Tra i riti comunitari, cioè quelli che potevano coinvolgere prima tutta la famiglia e poi l’intera comunità, ci sono le feste religiose; specialmente, oltre a Natale e Pasqua, quelle legate alla celebrazione dei santi patroni.
Gli emigrati, attraverso la partecipazione ad esse, si raccordavano ai ritmi e alla vita della comunità d’origine, sentivano i santi come dei compagni che li avevano seguiti nell’esilio e la cui “presenza” li confortava e li aiutava.
Questa religiosità “popolare”, viva ancora oggi, ha suscitato spesso critiche anche da parte delle gerarchie ecclesiastiche che, appartenenti spesso ad altre etnie, si mostravano incapaci di comprendere una cultura, a loro giudizio, confinante col folklore.

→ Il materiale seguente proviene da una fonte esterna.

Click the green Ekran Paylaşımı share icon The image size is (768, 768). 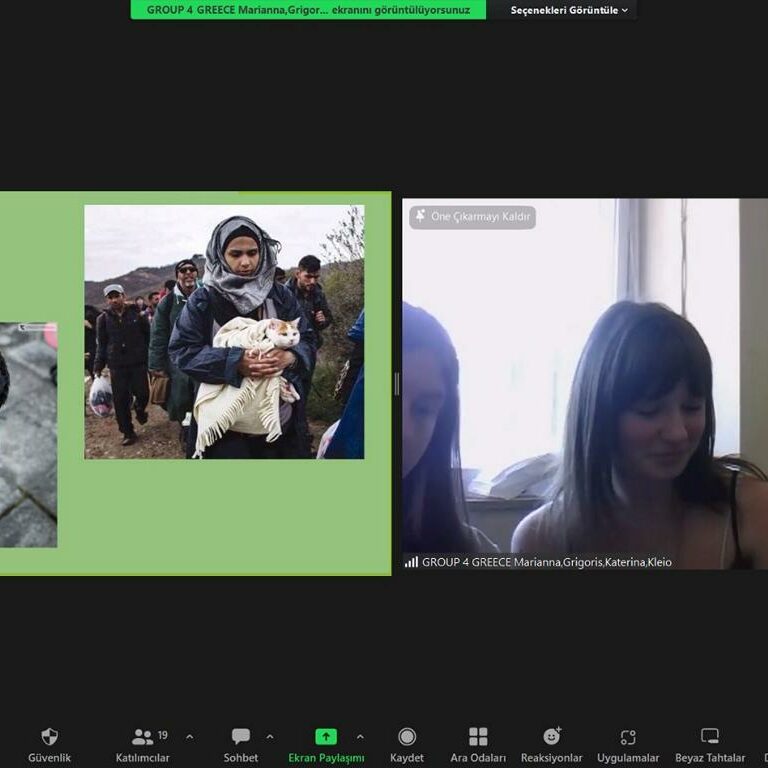point(326,736)
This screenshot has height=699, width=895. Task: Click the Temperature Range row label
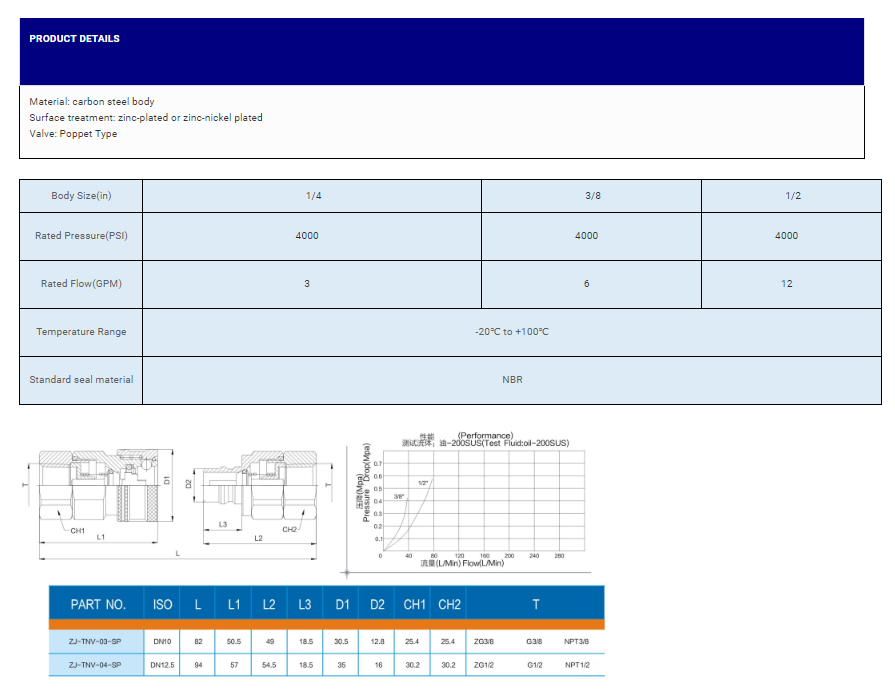click(81, 332)
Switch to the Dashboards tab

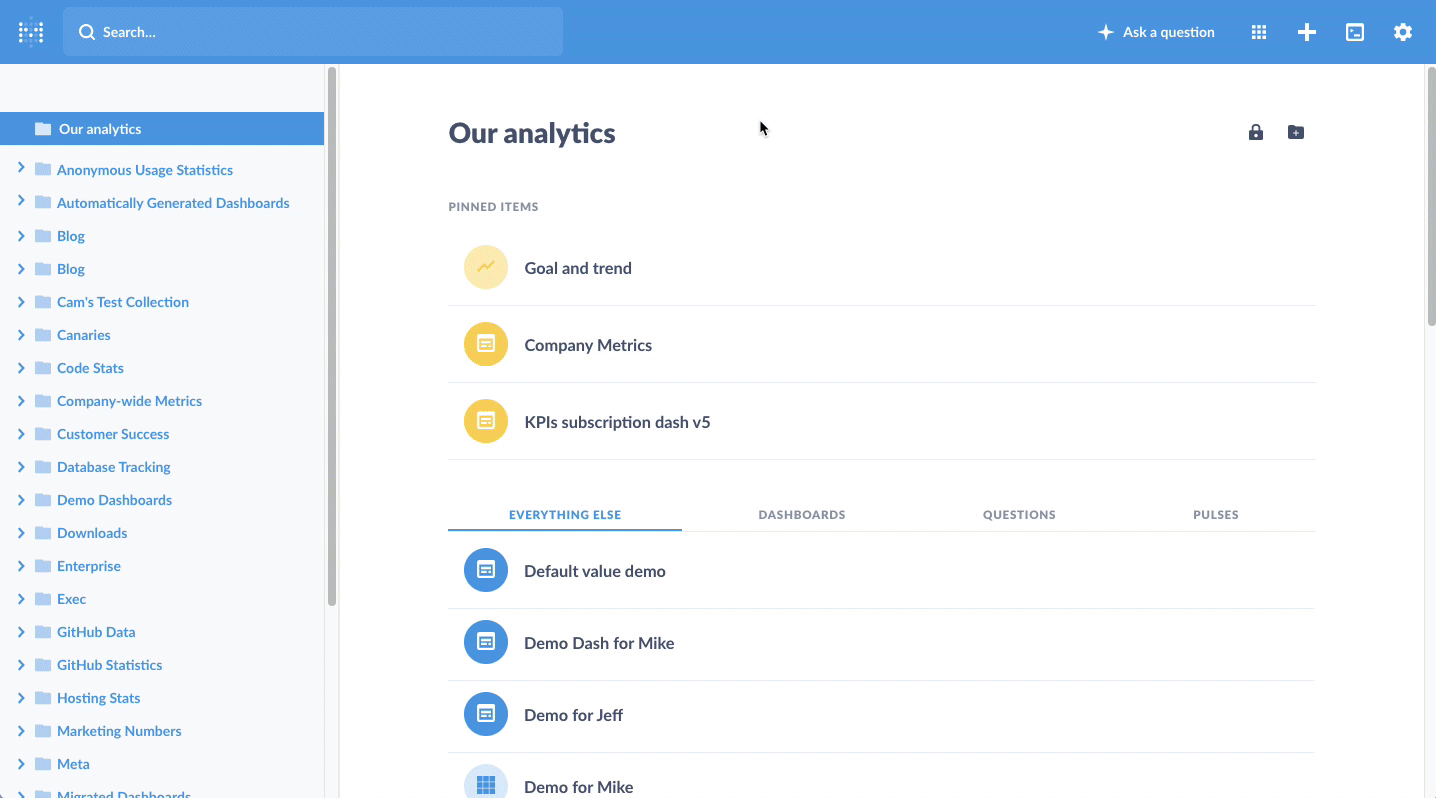(x=801, y=514)
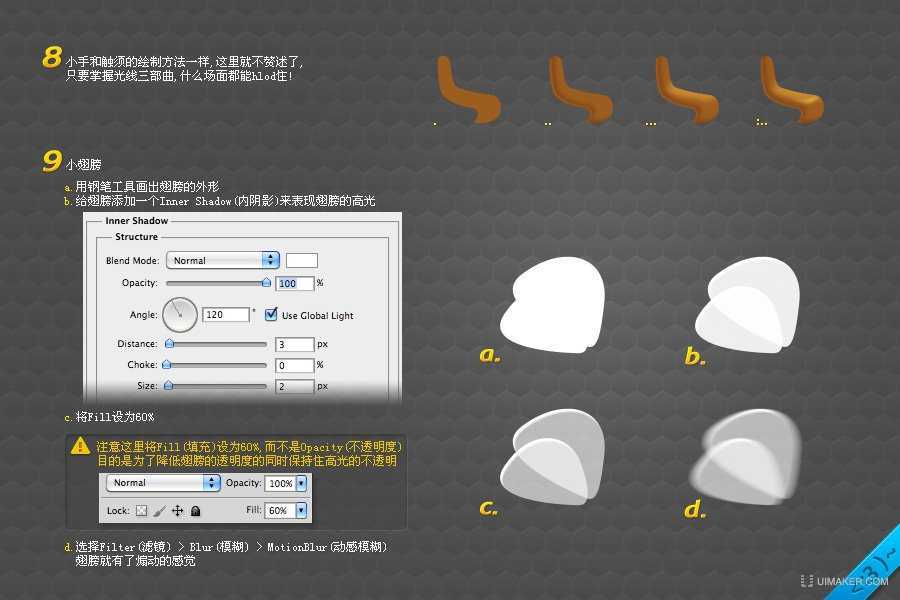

In realtà i riti religiosi hanno sempre fatto parte del bagaglio degli emigrati e hanno contribuito a conservare la loro identità. E quanto sia stata importante la religione nelle varie comunità di origine italiana è dimostrato dallo sviluppo dei luoghi di culto: dalla semplice cappella di legno alla chiesa in pietra ma con pochi ornamenti e infine a quelle di grandi dimensioni, con un campanile svettante, edificate secondo stili architettonici d’ispirazione italiana.